Epilepsy Research Laboratory, A. I. Virtanen Institute for Molecular Sciences, University of Eastern Finland, PO Box 1627, FIN-70211, Kuopio, Finland.
Epigenetics in Human Health and Disease Laboratory, Central Clinical School, Faculty of Medicine, Monash University, Melbourne, VIC, Australia.
Acta Neuropathol Commun. 2018 Feb 27;6(1):17. doi: 10.1186/s40478-018-0519-z.

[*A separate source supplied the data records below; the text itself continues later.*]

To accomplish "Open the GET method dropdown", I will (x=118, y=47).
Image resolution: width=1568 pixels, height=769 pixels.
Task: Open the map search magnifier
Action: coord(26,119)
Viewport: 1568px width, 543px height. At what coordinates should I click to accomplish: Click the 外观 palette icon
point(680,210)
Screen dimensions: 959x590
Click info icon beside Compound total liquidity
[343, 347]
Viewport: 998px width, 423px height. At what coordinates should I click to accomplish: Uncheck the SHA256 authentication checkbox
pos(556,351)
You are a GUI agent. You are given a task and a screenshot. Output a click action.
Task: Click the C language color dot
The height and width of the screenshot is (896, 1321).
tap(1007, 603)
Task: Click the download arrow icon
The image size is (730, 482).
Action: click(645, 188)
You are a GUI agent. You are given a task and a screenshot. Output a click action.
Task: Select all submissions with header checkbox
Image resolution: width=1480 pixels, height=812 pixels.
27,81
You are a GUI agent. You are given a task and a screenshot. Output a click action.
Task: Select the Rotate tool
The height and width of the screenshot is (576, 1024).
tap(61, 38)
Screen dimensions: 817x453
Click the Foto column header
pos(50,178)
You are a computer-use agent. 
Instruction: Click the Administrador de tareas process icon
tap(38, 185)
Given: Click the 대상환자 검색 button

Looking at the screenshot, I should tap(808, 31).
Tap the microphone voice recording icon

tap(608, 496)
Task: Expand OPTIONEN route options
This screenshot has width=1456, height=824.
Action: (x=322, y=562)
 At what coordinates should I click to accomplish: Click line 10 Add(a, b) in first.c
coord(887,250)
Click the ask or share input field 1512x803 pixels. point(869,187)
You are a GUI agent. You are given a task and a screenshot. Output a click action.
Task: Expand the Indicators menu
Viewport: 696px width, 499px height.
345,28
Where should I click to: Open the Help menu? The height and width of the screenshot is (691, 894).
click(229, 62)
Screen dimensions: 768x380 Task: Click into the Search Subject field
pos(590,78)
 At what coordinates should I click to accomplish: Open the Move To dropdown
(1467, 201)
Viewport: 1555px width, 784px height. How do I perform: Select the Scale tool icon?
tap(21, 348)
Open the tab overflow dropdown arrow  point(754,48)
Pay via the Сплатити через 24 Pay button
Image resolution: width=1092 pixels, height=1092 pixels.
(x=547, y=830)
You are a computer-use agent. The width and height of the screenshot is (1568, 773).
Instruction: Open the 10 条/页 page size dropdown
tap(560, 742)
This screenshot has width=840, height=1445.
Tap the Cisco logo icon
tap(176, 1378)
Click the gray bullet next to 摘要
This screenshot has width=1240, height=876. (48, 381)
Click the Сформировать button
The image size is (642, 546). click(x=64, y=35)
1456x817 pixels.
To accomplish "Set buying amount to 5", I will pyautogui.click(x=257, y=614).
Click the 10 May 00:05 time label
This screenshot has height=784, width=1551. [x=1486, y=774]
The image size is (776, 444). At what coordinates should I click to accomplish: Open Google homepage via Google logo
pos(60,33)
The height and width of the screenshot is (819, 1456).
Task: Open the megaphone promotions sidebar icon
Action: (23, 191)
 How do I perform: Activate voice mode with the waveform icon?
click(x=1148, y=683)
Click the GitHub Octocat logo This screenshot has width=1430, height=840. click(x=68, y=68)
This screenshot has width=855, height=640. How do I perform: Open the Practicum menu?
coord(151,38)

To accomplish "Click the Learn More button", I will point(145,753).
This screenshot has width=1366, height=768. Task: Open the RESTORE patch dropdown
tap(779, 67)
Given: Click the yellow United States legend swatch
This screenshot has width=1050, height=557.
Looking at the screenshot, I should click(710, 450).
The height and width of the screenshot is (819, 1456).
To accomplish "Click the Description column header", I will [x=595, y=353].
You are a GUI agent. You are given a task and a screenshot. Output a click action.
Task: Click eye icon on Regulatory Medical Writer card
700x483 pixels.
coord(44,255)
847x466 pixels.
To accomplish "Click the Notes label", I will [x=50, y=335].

Traumatic brain injury (TBI) induces a wide variety of cellular and molecular changes that can continue for days to weeks to months, leading to functional impairments. Currently, there are no pharmacotherapies in clinical use that favorably modify the post-TBI outcome, due in part to limited understanding of the mechanisms of TBI-induced pathologies. Our system biology analysis tested the hypothesis that chronic transcriptomics changes induced by TBI are controlled by altered DNA-methylation in gene promoter areas or by transcription factors. We performed genome-wide methyl binding domain (MBD)-sequencing (seq) and RNA-seq in perilesional, thalamic, and hippocampal tissue sampled at 3 months after TBI induced by lateral fluid percussion in adult male Sprague-Dawley rats. We investigated the regulated molecular networks and mechanisms underlying the chronic regulation, particularly DNA methylation and transcription factors. Finally, we identified compounds that modulate the transcriptomics changes and could be repurposed to improve recovery. Unexpectedly, DNA methylation was not a major regulator of chronic post-TBI transcriptomics changes. On the other hand, the transcription factors Cebpd, Pax6, Spi1, and Tp73 were upregulated at 3 months after TBI (False discovery rate < 0.05), which was validated using digital droplet polymerase chain reaction. Transcription regulatory network analysis revealed that these transcription factors regulate apoptosis, inflammation, and microglia, which are well-known contributors to secondary damage after TBI. Library of Integrated Network-based Cellular Signatures (LINCS) analysis identified 118 pharmacotherapies that regulate the expression of Cebpd, Pax6, Spi1, and Tp73. Of these, the antidepressant and/or antipsychotic compounds trimipramine, rolipramine, fluspirilene, and chlorpromazine, as well as the anti-cancer therapies pimasertib, tamoxifen, and vorinostat were strong regulators of the identified transcription factors, suggesting their potential to modulate the regulated transcriptomics networks to improve post-TBI recovery.
创伤性脑损伤(TBI)会引起广泛的细胞和分子变化,这些变化可持续数天、数周甚至数月,导致功能障碍。目前,临床上没有任何药物治疗可以有效地改善 TBI 后的结果,部分原因是对 TBI 诱导的病变机制的理解有限。我们的系统生物学分析检验了这样一个假设,即 TBI 引起的慢性转录组变化是由基因启动子区域的 DNA 甲基化改变或转录因子控制的。我们在成年雄性 Sprague-Dawley 大鼠通过侧脑室液压冲击诱导 TBI 后 3 个月,对损伤灶周围、丘脑和海马组织进行了全基因组甲基结合域(MBD)测序(seq)和 RNA-seq。我们研究了调控慢性调节的分子网络和机制,特别是 DNA 甲基化和转录因子。最后,我们确定了可以调节转录组变化并可能被重新用于改善恢复的化合物。出乎意料的是,DNA 甲基化并不是慢性 TBI 后转录组变化的主要调节因子。另一方面,Cebpd、Pax6、Spi1 和 Tp73 转录因子在 TBI 后 3 个月上调(错误发现率<0.05),这通过数字液滴聚合酶链反应得到验证。转录调控网络分析表明,这些转录因子调节细胞凋亡、炎症和小胶质细胞,这些都是 TBI 后继发性损伤的众所周知的贡献者。基于整合网络的细胞特征(LINCS)文库分析确定了 118 种调节 Cebpd、Pax6、Spi1 和 Tp73 表达的药物疗法。在这些药物中,抗抑郁药和/或抗精神病药曲米帕明、罗利普兰、氟司匹林和氯丙嗪,以及抗癌疗法匹玛西特、他莫昔芬和伏立诺他,都是所鉴定的转录因子的强有力调节剂,这表明它们有可能调节受调控的转录组网络,以改善 TBI 后的恢复。